BANERJEE J. - This is a reference u/s 66(1) of the Indian Income Tax Act, 1922. The assessment years involved are 1951-52 to 1955-56.
Before World War II, the assessee, Coal Shipments (Private) Ltd., was one of the companies, which used to export coal from India to Burma.
Amongst other such exporters, there was a company of the name of Messrs. H. V. Low & Co. Ltd. The war stopped such export. After the
cessation of hostilities, in 1946, it became possible to resume export to Burma. The exporters, including the assessee and H. V. Low & Co. Ltd.,
formed an association known as Coal Exporters and Charterers Association, inter alia, with the object of pooling up excess profits. The formation
of the association notwithstanding, the assessee and Messrs. H. V. Low & Co. Ltd. became potential rivals in coal export to Burma.
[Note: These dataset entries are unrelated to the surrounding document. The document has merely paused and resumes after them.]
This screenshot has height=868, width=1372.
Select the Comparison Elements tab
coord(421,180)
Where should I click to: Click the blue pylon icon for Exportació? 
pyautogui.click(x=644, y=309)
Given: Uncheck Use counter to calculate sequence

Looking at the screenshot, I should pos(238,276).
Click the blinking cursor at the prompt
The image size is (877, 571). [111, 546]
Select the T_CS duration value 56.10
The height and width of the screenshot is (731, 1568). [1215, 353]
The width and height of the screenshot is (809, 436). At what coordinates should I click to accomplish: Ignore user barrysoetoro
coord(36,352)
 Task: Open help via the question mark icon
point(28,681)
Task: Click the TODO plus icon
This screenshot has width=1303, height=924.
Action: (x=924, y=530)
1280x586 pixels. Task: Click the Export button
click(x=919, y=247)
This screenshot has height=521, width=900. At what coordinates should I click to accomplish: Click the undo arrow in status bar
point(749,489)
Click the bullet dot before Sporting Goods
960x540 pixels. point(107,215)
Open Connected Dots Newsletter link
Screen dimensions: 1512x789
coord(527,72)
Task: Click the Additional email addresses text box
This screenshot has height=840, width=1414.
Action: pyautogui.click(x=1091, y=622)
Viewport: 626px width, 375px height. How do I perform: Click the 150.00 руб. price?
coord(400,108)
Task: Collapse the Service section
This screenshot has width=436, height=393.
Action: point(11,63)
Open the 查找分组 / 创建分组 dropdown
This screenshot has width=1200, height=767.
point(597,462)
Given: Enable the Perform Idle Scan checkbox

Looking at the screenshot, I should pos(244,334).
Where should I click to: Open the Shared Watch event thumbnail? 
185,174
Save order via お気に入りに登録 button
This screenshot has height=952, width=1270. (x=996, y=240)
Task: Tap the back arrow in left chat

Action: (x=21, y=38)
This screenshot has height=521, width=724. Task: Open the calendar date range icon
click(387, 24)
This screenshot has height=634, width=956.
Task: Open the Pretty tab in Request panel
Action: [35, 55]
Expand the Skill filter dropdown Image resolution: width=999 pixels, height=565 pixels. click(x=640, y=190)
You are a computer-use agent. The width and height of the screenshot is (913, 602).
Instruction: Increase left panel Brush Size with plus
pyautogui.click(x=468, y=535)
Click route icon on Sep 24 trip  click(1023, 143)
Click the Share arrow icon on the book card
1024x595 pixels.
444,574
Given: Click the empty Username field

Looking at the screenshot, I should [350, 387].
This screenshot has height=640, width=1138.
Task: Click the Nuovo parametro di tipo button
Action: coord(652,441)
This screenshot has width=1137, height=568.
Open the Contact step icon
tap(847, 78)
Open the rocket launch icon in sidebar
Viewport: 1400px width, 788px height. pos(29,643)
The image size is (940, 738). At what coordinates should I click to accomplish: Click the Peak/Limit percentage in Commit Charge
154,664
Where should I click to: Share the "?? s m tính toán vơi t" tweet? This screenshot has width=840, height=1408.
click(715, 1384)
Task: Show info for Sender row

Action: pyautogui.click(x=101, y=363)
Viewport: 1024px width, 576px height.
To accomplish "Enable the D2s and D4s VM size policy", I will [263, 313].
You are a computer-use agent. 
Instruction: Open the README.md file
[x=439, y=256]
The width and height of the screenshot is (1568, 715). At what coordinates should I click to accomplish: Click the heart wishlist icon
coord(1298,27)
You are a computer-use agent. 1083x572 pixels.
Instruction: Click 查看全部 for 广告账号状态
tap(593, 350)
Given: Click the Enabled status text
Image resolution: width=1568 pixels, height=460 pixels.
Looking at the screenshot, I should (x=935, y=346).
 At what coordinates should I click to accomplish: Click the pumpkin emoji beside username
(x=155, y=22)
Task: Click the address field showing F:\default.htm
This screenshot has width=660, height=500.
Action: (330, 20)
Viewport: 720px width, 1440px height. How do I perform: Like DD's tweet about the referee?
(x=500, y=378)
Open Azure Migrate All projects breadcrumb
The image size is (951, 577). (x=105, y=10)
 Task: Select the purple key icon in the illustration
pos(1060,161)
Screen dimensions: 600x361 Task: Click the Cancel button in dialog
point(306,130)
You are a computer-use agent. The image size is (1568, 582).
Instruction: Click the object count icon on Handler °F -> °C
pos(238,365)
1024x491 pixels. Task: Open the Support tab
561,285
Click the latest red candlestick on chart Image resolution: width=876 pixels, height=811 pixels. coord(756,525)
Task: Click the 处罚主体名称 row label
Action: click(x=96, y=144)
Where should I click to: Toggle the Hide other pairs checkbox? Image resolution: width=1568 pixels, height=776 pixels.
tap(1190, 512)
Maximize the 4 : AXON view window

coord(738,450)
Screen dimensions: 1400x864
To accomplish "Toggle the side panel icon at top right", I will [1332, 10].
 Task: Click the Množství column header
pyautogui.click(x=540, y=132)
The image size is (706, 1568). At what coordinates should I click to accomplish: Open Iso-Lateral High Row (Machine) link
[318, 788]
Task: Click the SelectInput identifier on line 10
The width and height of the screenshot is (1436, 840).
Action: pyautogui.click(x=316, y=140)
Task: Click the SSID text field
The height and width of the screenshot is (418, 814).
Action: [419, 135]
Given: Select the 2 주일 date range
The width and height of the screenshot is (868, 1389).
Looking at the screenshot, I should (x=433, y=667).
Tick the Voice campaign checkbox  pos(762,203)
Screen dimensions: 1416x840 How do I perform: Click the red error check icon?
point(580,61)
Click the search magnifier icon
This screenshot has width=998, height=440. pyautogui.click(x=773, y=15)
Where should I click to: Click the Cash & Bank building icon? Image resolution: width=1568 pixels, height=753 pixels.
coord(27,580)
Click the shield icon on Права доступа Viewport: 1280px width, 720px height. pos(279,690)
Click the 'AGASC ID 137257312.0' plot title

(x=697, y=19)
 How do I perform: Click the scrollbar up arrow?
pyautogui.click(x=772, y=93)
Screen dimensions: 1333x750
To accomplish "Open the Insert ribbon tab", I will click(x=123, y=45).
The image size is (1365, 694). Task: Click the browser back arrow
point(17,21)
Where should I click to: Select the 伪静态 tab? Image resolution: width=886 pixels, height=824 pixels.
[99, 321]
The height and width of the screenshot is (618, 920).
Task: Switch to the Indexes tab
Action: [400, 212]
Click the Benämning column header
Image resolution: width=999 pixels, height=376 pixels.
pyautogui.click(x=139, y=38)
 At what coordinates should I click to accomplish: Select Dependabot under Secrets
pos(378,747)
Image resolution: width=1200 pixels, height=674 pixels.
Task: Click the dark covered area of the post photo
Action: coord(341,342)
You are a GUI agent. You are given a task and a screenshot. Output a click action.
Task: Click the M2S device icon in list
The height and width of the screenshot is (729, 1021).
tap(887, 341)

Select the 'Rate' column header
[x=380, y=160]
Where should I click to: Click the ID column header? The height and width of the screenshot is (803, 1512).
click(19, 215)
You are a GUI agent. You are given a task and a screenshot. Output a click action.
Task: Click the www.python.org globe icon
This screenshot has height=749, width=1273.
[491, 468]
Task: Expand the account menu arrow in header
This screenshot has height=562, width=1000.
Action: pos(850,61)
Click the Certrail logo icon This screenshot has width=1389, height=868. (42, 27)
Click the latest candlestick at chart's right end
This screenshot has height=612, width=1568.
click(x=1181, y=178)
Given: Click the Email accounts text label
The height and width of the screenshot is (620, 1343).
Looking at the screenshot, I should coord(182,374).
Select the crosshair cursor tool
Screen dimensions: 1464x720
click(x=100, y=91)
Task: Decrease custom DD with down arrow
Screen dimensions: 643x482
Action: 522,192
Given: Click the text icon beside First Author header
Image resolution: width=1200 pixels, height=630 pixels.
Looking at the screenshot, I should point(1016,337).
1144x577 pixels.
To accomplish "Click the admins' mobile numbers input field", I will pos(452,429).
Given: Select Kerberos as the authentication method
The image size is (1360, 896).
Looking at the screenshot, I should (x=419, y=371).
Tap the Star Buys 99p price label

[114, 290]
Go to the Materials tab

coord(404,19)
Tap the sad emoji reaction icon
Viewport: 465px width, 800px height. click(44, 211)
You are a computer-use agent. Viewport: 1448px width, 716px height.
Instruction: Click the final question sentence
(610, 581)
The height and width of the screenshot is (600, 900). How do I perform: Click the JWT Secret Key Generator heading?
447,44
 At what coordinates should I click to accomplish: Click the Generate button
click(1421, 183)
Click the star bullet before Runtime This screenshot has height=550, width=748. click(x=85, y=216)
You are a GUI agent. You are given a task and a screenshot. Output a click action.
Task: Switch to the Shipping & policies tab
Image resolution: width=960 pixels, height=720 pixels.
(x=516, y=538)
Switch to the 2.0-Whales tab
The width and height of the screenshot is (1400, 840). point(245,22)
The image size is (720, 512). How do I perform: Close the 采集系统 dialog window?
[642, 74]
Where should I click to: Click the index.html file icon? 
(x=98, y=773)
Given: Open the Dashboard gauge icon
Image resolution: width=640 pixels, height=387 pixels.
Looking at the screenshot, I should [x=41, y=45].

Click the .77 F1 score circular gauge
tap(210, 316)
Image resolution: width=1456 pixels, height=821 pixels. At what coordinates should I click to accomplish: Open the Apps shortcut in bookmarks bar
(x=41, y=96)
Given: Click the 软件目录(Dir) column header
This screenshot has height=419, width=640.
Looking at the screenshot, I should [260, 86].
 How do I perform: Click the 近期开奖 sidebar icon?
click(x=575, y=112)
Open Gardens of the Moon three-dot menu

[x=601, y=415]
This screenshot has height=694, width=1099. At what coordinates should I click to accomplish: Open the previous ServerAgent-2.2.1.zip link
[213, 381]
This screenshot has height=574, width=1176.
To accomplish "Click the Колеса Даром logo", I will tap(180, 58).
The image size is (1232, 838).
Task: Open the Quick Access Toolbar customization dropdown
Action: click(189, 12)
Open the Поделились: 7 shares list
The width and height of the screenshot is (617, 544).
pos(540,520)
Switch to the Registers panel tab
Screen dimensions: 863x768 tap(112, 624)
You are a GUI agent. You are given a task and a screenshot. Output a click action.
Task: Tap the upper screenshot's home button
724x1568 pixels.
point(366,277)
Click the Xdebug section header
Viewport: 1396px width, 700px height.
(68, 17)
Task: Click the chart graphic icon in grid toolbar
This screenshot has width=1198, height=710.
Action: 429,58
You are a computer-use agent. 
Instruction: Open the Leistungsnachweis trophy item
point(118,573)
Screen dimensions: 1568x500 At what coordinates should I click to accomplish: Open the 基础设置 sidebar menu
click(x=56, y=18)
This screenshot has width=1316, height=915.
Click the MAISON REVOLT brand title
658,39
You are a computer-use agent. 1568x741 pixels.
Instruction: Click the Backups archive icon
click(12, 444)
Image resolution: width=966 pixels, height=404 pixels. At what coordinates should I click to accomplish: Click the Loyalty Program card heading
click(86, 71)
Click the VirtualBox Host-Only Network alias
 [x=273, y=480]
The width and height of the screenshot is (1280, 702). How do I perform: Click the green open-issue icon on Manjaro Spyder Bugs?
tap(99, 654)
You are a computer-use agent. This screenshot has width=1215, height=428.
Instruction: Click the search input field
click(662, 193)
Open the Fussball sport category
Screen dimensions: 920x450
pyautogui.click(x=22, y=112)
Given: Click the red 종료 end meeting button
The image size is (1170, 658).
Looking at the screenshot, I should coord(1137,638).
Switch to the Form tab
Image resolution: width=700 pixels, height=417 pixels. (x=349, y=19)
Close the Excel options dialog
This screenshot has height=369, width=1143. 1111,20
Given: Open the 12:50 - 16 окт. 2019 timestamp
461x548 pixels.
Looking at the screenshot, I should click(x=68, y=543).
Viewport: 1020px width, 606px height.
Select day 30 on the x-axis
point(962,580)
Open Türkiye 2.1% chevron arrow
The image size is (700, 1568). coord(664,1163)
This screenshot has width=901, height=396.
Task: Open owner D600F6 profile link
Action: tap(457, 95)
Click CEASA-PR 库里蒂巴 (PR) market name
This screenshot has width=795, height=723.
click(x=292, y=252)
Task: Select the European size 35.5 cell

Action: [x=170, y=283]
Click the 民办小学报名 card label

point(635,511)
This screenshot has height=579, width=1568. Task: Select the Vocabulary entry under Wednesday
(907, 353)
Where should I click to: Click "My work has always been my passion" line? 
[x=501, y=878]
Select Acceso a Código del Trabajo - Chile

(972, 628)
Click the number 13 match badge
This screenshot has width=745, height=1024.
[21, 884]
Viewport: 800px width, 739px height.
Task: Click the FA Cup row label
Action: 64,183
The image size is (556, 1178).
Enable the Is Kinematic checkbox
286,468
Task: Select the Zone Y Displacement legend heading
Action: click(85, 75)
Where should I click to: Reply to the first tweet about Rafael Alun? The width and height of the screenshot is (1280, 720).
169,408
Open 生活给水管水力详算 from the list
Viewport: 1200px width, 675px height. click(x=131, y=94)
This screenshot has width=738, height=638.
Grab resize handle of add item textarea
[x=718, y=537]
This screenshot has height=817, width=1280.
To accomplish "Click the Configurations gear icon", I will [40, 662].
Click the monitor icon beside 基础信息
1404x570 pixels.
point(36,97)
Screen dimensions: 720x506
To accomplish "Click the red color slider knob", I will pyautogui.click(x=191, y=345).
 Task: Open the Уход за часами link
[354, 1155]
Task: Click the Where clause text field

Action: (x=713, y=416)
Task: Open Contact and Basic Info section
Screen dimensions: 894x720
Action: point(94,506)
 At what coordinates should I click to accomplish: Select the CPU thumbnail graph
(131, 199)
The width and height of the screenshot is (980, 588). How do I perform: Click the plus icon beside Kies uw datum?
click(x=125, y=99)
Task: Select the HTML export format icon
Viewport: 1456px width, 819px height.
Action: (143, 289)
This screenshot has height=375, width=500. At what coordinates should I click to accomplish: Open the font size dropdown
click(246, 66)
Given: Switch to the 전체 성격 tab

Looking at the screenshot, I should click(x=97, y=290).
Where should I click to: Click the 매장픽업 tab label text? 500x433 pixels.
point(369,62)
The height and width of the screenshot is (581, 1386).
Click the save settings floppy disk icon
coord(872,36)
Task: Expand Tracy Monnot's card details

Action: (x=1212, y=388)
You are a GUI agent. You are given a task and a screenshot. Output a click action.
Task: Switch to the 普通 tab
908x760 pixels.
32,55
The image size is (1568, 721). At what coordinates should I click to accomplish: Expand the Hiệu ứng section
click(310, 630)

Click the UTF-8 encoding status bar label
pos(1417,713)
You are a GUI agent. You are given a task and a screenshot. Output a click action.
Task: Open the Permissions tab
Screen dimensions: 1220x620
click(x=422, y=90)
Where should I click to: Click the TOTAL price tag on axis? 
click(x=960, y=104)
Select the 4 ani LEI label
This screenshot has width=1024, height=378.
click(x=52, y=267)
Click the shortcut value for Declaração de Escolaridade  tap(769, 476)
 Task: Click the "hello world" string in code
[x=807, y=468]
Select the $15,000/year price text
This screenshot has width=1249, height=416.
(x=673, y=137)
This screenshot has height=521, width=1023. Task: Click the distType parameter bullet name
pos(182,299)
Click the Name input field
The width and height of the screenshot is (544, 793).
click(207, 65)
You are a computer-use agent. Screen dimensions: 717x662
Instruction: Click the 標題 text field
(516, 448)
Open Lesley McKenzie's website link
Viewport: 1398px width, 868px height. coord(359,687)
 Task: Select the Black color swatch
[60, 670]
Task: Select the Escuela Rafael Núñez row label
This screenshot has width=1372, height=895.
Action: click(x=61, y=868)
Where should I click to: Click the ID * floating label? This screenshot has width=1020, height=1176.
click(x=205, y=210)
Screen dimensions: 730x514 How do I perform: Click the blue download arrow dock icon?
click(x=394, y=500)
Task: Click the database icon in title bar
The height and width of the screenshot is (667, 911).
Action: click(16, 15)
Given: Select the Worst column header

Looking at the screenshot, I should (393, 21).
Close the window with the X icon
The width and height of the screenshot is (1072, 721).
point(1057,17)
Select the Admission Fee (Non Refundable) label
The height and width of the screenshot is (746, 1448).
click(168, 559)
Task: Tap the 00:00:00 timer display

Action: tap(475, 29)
Thereupon, it
is said, there was an understanding or an arrangement between the two on the following lines :
(a) Messrs. H. V. Low & Co. Ltd. will not export coal to Burma during the subsistence of the agreement;
(b) Messrs. H. V. Low & Co. Ltd. would placed coal from their colliery at the ready disposal of the assessee for shipment to Burma and would
otherwise assist the latter in the export business; and
(c) the assessee will carry on the actual shipping business and pay to Messrs. H. V. Low & Co. Ltd. at 5 annas per ton (subsequently raised to
Re. 1-5 as per ton) of coal shipped to Burma.
According to the assessee, the last shipment of coal, under the above arrangement, was made in June, 1954. Thereafter, the arrangement came to
an end automatically because the Government of Burma began to look elsewhere for its coal requirements. Further, according to the assessee, it
made the following payments to Messrs. H. V. Low & Co. Ltd. under the aforesaid arrangement, during April 1, 1950, to March 31, 1955,
namely,
Rs.
1951-52 91,149
1952-53 1,77,898
1953-54 3,03,631
1954-55 3,32,355
1955-56 71,917
The amounts of payments are not in dispute and these payments have been taxed in the hands of Messrs. H. V. Low & Co. Ltd.
The assessee claimed the above payments as admissible business expenditure in the respective years of payments. The Income Tax Officer
disallowed the claim on the two-fold ground : (1) that there was no written agreement in proof of the arrangement and, as such, it was not possible
to say that the payments were made for the purposes of assessees business, and (2) that assuming that the payments were made to keep off
Messrs. H. V. Low & Co. Ltd. from the Burma trade, they were payments to secure a monopoly and were not allowable as revenue expenses.
The Appellate Assistant Commissioner, on appeal by the assessee, connected with the Income Tax Officer and upheld the assessment.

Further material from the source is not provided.